Hannah me había llamado unos días antes para invitarme a su casa y yo había respondido de inmediato que sí. Me pregunté si se sentiría sola. Su hijo mayor, mi sobrino Aidan, vivía en Londres y casi nunca iba a verla. Sus llamadas eran incluso menos frecuentes que las mías, de eso estaba seguro. Pero, por otra parte, era un hombre difícil. De un día para otro, había dejado de ser un niño extrovertido, una suerte de cómico precoz, y se había convertido en una presencia distante y hosca que minaba la casa de Hannah y Kristian con una furia que parecía haber salido de la nada y le había envenenado la sangre y que pasada la adolescencia, en lugar de disminuir, siguió acumulándose y creciendo y destruyendo todo lo que tocaba. Alto y de buena estampa, con la piel clara y un pelo rubio acorde a su ascendencia nórdica, Aidan hacía estragos entre las chicas sólo con levantar una ceja y además parecía tener un deseo insaciable. Una vez metió en problemas serios a una pobre niña cuando ninguno de los dos tenía siquiera la edad de conducir, lo que desató una guerra interminable. Finalmente, el bebé fue entregado en adopción después de una pelea terrible entre Kristian y el padre de la niña que requirió la intervención de la policía. Hoy en día no tengo contacto con Aidan; acostumbraba a mirarme con desprecio. En una ocasión, durante una reunión familiar, cuando ya iba bastante bebido, se puso de pie a mi lado, apoyó una mano en la pared, se inclinó muy cerca de mí, lanzándome un hedor a cigarrillos y alcohol que me obligó a apartar la cara, se apretó la lengua contra la mejilla y, con un tono extremadamente amable, me dijo: «Oye, tú. ¿Nunca piensas en que has desperdiciado tu vida? ¿Nunca? ¿No desearías poder volver a vivirla? ¿Poder hacerlo todo de manera diferente? ¿Ser un hombre normal, en lugar de lo que eres?» Yo negué con la cabeza y respondí que me sentía muy satisfecho con mi vida y que, a pesar de que había tomado mis decisiones a una edad temprana, seguía ateniéndome a ellas. Me atenía a ellas, insistí, y aunque tal vez él no fuera capaz de comprender la sensatez de esas decisiones, haberlas tomado había dado claridad y sentido a mi vida, cualidades que, por desgracia, parecían faltar en la suya. «En eso tienes razón, Odran —dijo, y se apartó, liberándome de la opresión de su torso y de sus brazos—. Pero, en cualquier caso, yo no podría ser lo que eres tú. Preferiría pegarme un tiro.»

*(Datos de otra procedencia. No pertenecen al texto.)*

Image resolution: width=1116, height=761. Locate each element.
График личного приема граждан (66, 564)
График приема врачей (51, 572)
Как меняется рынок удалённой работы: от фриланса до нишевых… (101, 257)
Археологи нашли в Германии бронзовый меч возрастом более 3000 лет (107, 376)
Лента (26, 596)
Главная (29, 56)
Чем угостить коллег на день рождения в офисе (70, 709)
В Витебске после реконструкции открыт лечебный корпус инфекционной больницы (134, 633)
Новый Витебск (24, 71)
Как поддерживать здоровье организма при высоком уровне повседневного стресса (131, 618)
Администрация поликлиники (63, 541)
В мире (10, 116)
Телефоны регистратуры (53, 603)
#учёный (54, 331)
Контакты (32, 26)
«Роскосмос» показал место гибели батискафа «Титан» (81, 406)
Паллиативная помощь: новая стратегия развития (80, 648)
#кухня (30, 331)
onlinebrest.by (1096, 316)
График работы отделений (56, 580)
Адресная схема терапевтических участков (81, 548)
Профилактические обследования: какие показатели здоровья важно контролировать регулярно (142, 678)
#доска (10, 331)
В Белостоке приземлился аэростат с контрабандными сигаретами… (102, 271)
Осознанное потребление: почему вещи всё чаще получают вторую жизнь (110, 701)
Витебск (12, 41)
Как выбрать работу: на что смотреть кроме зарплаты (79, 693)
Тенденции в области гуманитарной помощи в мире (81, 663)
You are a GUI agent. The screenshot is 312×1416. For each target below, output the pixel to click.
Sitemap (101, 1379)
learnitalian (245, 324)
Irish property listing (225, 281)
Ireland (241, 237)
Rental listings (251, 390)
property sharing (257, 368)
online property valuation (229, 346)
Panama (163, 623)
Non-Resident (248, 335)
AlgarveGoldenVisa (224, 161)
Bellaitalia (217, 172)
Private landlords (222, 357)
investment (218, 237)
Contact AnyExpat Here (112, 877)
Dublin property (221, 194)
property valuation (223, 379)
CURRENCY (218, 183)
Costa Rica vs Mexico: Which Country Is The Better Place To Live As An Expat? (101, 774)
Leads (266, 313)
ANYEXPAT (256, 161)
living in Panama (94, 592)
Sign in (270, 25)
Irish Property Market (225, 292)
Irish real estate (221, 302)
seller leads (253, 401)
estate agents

No, Aidan jamás podría haber hecho la elección que yo hice y de la que ahora me siento agradecido. La verdad es que él no compartía mi inocencia ni mi incapacidad para la confrontación. Incluso de niño, Aidan era más hombre de lo que yo sería jamás. Ahora se decía que estaba viviendo en Londres con una chica un poco mayor que él y con dos hijos, lo cual me parecía curioso, considerando que él no había querido saber nada de aquel bebé que podría haber sido suyo.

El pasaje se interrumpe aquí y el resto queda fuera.